Las bodegas en Cuba… de la abundancia a la escasez

Prácticamente en cada esquina de Cuba existía una bodega. En ellas, además de haber en existencia cuanto se pudiera imaginar, se servía un delicioso café y era muy común presenciar a no pocos vecinos conversando al tiempo que se apertrechaban de toda clase de víveres.

En las bodegas se entablaban conversaciones que iban desde los pormenores del día hasta cuestiones políticas. Por allí pasaban todos a comprar lo que hiciese falta y a ventilar los asuntos del barrio.

En algunas de aquellas bodegas se servía un café rico, delicioso. El ambiente era de vecinos conversando y comprando víveres u otros muchos productos.  Así fueron las bodegas cubanas en sus inicios.

Luego de triunfo de la Revolución cubana, el Gobierno intervino los negocios privados y retiró la propiedad de estos establecimientos a los bodegueros. De seguro sin prever la magnitud de las consecuencias de la transformación social que semejante proceder conllevaría para el pueblo.

Lo primero que “se fue del aire” fueron las familias que muchas veces vivían en casas encima de estas bodegas o en pequeños cuartos al fondo las mismas en el caso de los más humildes.

Al limitar la venta de alcoholes y alimentos, la gestión comercial de las bodegas se redujo al mínimo. Además, también se eliminaron las famosas “quincallas” y se ajustaron los horarios de apertura y cierre. Para dar el puntillazo final, se normó el consumo de víveres mediante la implantación de la polémica Libreta de Abastecimientos.

Los horarios de aquellos locales que en muchas ocasiones brindaban servicios hasta altas de la noche fueron ajustados en función del modelo estatal planeado para el “pueblo trabajador”. Tan “jodido” fue el cambio que incluso en la actualidad no son pocos los que tienen que escaparse de sus trabajos para poder sacar los “mandados”.

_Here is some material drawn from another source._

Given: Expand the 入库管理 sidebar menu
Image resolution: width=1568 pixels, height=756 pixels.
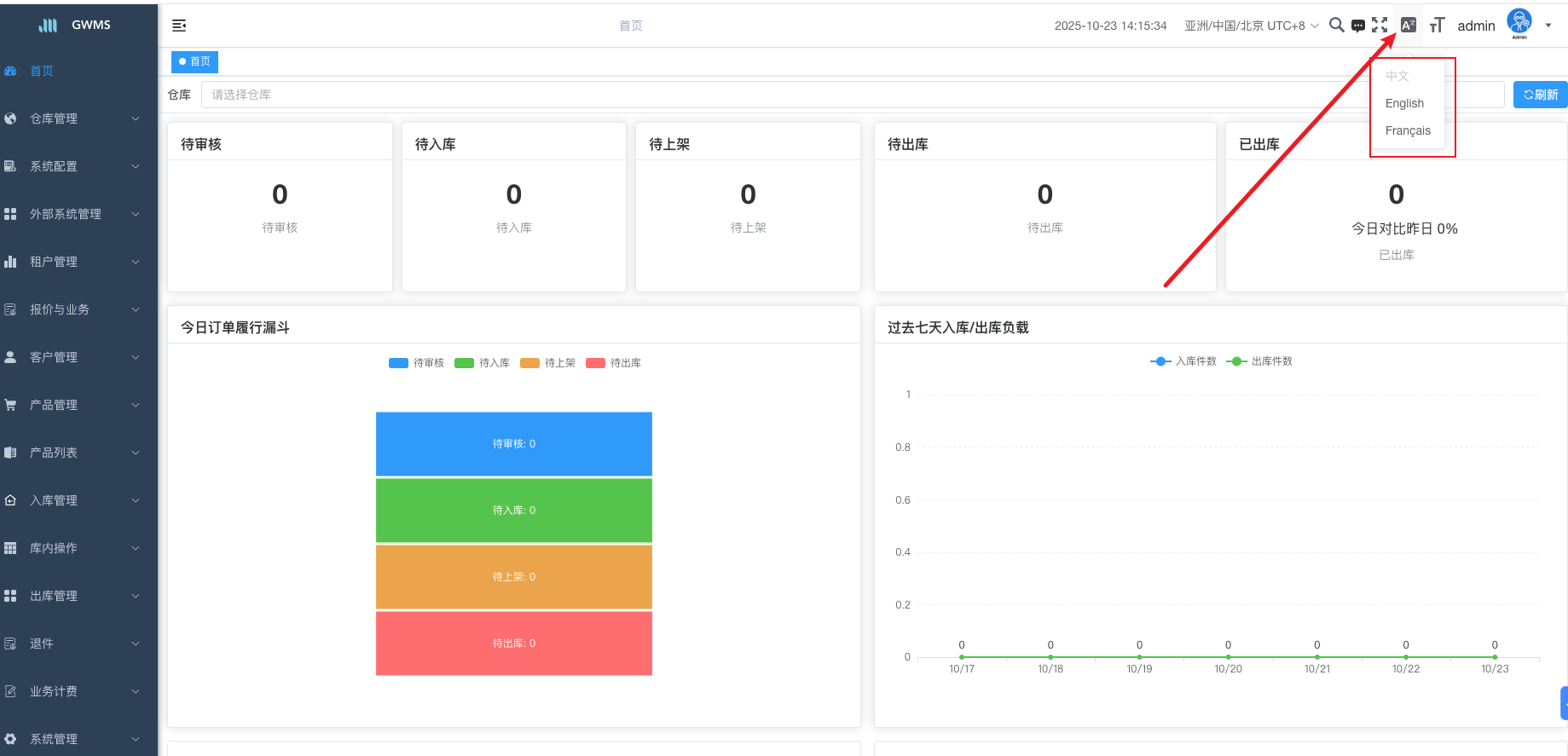Looking at the screenshot, I should point(72,500).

Las cuentas se siguen sacando a lápiz en las bodegas cubanas, pero desde la década de 1960 se acabó el aquello de las ventas fiadas. Un poco después, fueron desapareciendo los víveres, los licores y hasta los cartuchos.

En algunas esquinas de Cuba resisten las bodegas, con sus respectivos bodegueros que en la mayoría de las ocasiones tienen que volverse magos para que los ratones no devoren la mercancía.

Todo es triste, oscuro y feo en los anaqueles vacíos donde cada vez hay menos que comprar, pues luego de ser testigos de la abundancia de otros tiempos, hoy se mantienen en pie con el recuerdo de lo que un día presenciaron.